Abstract

In ulcerative colitis (UC) patients, cytapheresis depletes elevated and activated leucocytes, which are known to release inflammatory cytokines including tumor necrosis factor (TNF)-α. Further, there are UC patients who develop erythema nodosum (EN) or pyoderma gangrenosum (PG) as extra-intestinal manifestations of UC. Between 2008 and 2015, 181 consecutive patients with active UC received cytapheresis with either a granulocyte and monocyte apheresis (GMA) column or with a leucocyte removal filter (LCAP) as remission induction therapy. Each patient received weekly or intensive (2-3 sessions/week) cytapheresis up to 10 sessions. In 13 patients, UC was complicated by EN or PG. Lichtiger's clinical activity index (CAI) ≤4 meant remission, while ≥3 decrease in CAI meant response to therapy. Prednisolone sparing and the changes in the extra-intestinal manifestations were factored for assessing treatment efficacy. The overall remission and response rates were 52.5% and 71.8%, respectively, CAI fell from 9.4 ± 3.3 to 4.9 ± 3.5 (P < 0.001).

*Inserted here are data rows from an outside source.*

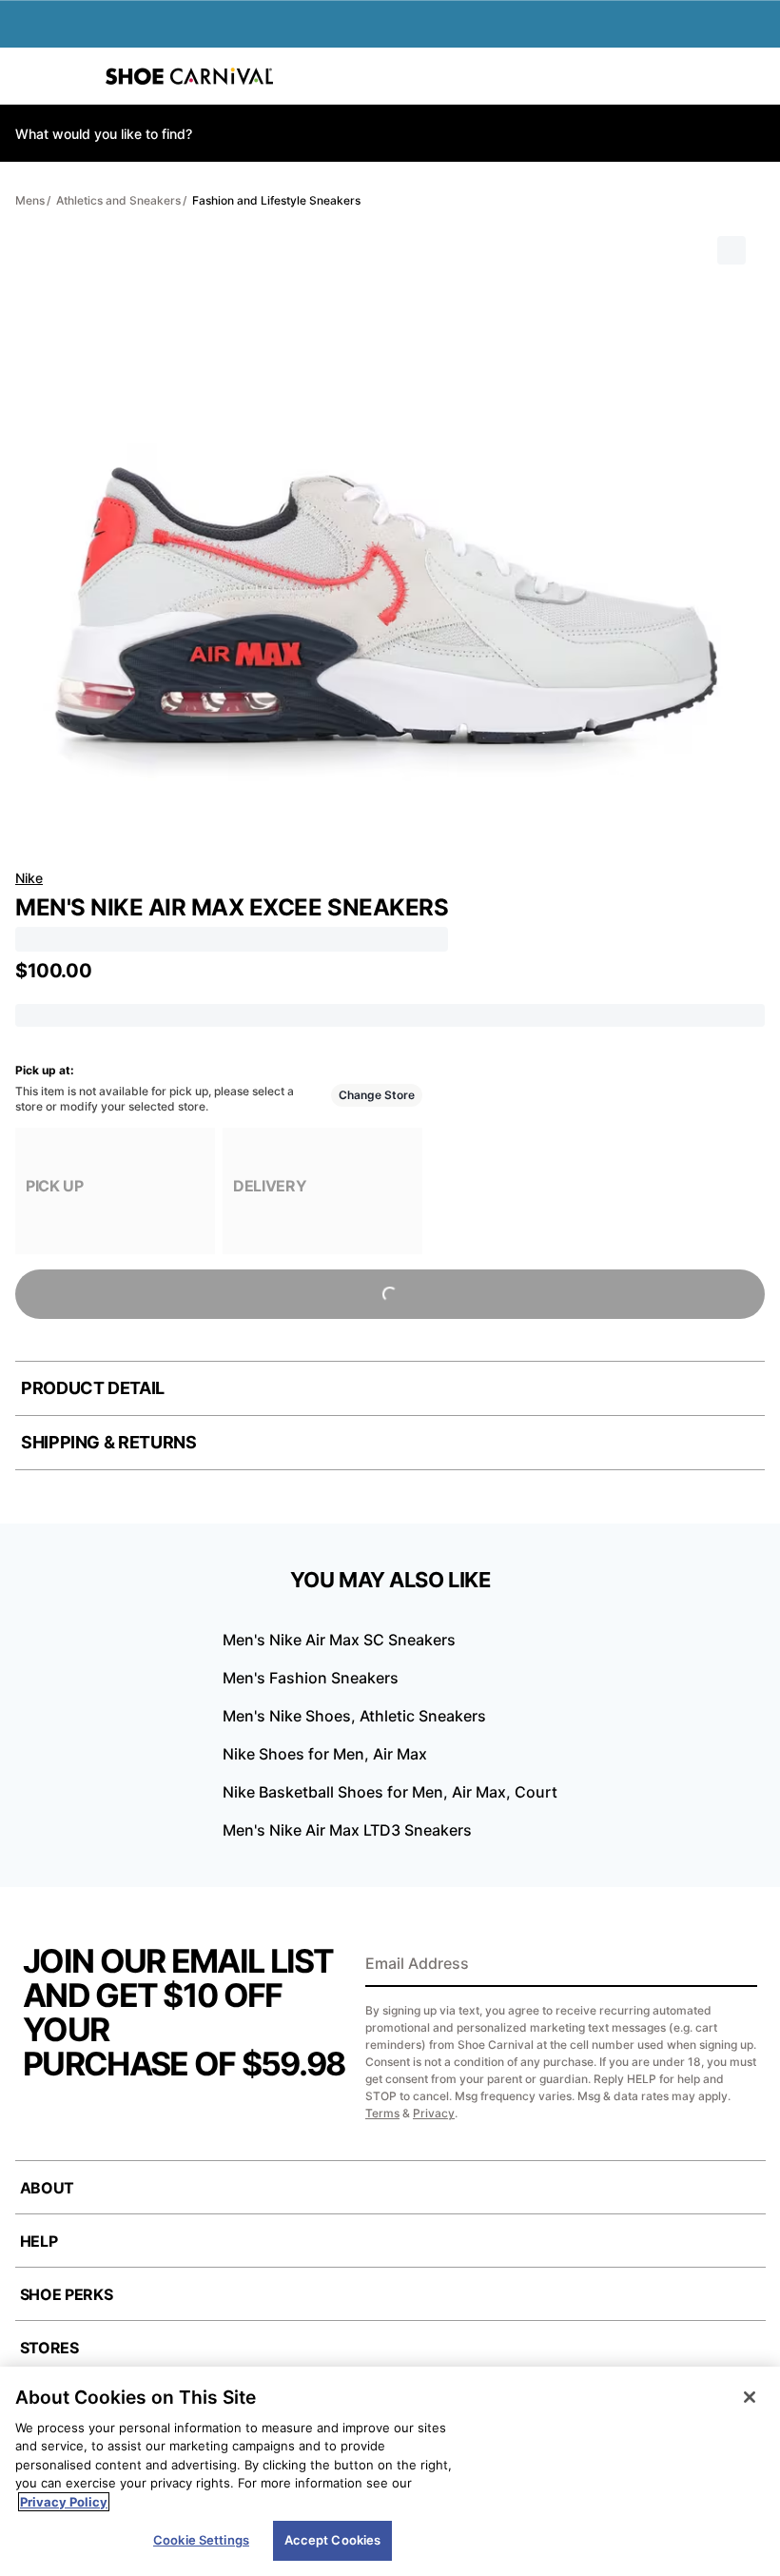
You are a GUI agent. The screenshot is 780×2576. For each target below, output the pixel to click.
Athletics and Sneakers (118, 200)
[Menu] (28, 76)
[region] (390, 2471)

The efficacy rates in subgroups on concomitant corticosteroid, anti-TNF or tacrolimus, and those without concomitant medications were not significantly different (P > 0.05). However, in 84 patients on prednisolone, the average daily prednisolone dose was reduced from 18.15 to 12.43 mg/day (P < 0.001) with 21.7% being corticosteroid free. All patients with EN or PG showed favorable response to cytapheresis, notably 2 EN patients achieving remission after just 2 cytapheresis sessions without concomitant medication. In this retrospective efficacy evaluation, cytapheresis was effective as remission induction therapy with steroid sparing effect and desirable safety profile. Further, patients with EN or PG responded favorably to cytapheresis.